DIRECTION> Rewrite the data from its first line through the line containing "coord(425,335)", copying every line unchanged except that each coordinate in the answers is offset by -117.

DATA SUPPLIED>
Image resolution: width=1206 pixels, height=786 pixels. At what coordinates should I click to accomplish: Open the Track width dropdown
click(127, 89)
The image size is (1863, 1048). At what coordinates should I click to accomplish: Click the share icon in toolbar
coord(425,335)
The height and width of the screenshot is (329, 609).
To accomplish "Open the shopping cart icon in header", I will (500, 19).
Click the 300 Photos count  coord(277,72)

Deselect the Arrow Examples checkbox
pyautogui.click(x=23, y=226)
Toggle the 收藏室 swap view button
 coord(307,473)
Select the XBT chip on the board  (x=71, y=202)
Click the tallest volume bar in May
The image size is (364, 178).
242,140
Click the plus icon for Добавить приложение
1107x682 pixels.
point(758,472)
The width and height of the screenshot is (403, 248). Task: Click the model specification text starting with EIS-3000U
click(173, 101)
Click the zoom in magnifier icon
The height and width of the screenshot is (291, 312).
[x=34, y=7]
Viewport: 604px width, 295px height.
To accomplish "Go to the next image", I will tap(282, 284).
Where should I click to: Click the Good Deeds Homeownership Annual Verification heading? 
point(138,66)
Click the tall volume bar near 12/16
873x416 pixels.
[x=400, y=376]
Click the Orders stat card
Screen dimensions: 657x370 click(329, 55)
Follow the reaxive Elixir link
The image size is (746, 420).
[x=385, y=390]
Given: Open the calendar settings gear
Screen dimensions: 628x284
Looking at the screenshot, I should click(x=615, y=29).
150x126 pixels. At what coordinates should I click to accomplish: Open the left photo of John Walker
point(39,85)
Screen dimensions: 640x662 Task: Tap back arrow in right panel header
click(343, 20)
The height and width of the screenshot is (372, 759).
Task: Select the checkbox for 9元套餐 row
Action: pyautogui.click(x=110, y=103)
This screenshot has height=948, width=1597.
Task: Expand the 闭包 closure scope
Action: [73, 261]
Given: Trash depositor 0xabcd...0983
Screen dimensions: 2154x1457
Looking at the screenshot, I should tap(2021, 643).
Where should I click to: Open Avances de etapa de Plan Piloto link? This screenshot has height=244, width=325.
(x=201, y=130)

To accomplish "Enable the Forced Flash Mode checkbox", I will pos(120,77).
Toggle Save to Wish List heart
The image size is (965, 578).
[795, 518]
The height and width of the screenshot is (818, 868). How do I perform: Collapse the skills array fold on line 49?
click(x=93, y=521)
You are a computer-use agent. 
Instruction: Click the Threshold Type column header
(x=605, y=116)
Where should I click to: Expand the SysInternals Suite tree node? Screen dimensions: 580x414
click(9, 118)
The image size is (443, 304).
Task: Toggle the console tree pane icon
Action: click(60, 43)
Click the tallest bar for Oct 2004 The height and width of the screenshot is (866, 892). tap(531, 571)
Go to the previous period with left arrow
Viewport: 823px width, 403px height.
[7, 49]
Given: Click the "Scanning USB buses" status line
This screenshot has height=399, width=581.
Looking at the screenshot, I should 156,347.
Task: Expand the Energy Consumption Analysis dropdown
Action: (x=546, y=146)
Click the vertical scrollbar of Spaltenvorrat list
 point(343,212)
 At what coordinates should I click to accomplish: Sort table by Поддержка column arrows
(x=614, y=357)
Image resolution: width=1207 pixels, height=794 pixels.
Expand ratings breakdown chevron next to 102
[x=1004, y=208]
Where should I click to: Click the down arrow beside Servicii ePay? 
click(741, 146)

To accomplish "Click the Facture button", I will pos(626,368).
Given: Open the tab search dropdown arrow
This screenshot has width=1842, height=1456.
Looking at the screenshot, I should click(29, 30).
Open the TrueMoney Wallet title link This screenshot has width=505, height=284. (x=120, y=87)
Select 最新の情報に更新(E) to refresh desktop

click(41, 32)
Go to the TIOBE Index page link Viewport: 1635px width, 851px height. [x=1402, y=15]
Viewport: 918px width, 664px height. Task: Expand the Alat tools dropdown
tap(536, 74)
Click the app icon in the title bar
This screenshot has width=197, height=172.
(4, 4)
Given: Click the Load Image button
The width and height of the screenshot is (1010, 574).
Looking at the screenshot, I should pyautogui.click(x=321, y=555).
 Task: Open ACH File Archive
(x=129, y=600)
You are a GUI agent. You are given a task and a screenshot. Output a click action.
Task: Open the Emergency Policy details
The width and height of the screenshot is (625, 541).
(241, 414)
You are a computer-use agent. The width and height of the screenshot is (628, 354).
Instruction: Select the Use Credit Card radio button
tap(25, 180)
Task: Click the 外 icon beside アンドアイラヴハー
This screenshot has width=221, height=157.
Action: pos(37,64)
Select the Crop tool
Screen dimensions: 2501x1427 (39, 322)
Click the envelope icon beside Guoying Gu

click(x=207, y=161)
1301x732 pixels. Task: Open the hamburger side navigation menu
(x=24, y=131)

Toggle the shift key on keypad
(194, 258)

WORKED SOLUTION>
Image resolution: width=1206 pixels, height=786 pixels. At what coordinates should I click to accomplish: Open the Track width dropdown
click(10, -28)
The image size is (1863, 1048). At what coordinates should I click to accomplish: Click the share icon in toolbar
coord(308,218)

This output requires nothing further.